* _TASK DETAILS_:
Match the string "will" against each line below, and copy every line that matches.

* _Stored entries_:
-.-.-

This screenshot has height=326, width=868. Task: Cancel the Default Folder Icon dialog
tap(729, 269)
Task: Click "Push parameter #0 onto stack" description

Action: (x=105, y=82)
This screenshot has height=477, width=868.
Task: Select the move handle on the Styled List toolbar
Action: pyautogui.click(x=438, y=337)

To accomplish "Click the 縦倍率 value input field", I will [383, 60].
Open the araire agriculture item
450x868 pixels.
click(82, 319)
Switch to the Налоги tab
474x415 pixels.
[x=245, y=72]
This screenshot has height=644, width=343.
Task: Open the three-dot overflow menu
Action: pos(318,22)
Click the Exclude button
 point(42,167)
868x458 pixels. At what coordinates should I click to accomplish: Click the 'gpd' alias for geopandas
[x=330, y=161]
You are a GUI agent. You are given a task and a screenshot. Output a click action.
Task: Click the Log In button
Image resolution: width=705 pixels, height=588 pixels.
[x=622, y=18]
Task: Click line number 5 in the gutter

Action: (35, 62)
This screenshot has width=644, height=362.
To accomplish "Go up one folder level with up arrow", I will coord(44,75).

-.-.-

* _ANSWER BOX_:
To accomplish "Click the 縦倍率 value input field", I will [383, 60].
To accomplish "Go up one folder level with up arrow", I will coord(44,75).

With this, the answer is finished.